These files are used for assessing polygenic risk score (PRS) prediction of depression status in individual cohorts of Major Depressive Disorder Psychiatric Genomics Consortium from the PGC29 release, as described in the paper. GWAS summary statistics from this study, accessible through https://doi.org/10.6084/m9.figshare.11733753.v1, are first pruned for SNPs present in the PGC29 cohorts, with their effect alleles also aligned with those specified in PGC29 cohorts.

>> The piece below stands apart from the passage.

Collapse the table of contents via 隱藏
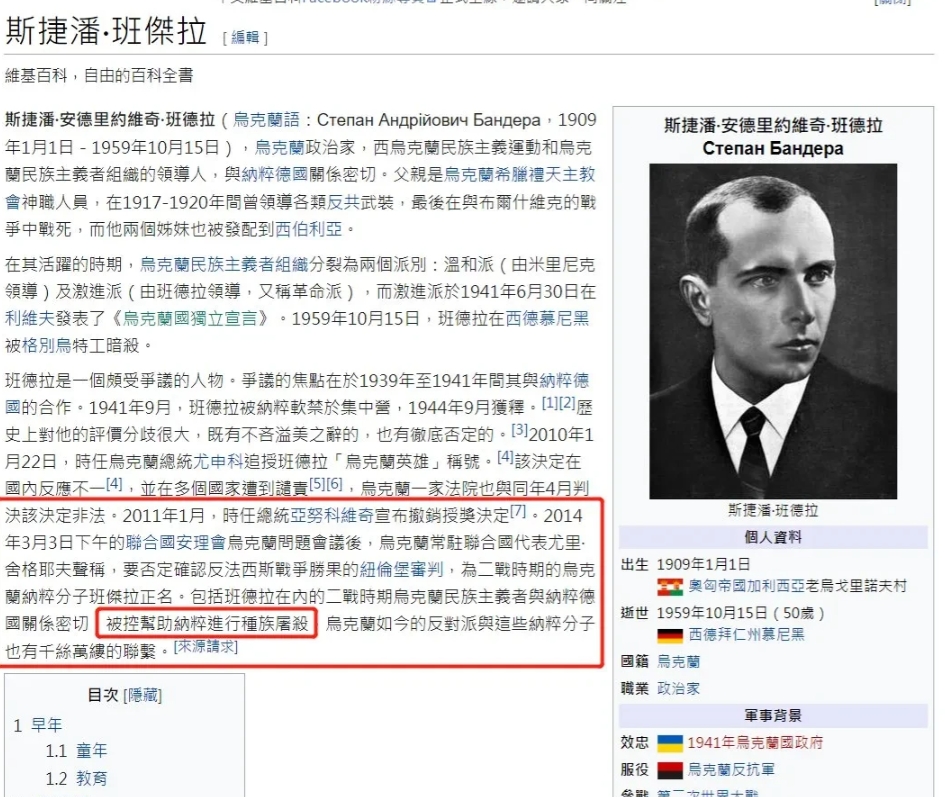Image resolution: width=945 pixels, height=797 pixels. (143, 695)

They then undergo LD-clumping using the clump_nav3 function in the Ricopilli pipeline, with the following parameters:

clump_nav3 --noindel \
--pfile $pheno_clumpOut.gz \
--hq_f 0.01 \
--hq_i 0.6 \
--outname $pheno_clumpOut \
--clu_p1 1.0 \
--clu_p2 1.0 \
--clu_window 500 \
--clu_r2 0.1 \
--refdir $refdir
--popname eur \
--force1

They are then used in PRS prediction of MDD status in PGC29 cohorts using the my_postimp_navi function in Ricopilli.

Please note that these files do not contain SNPs filtered based on P value thresholds; they contain SNPs across the whole range of association P values in their respective GWAS, and P value thresholds were only imposed when calculating PRS prediction statistics.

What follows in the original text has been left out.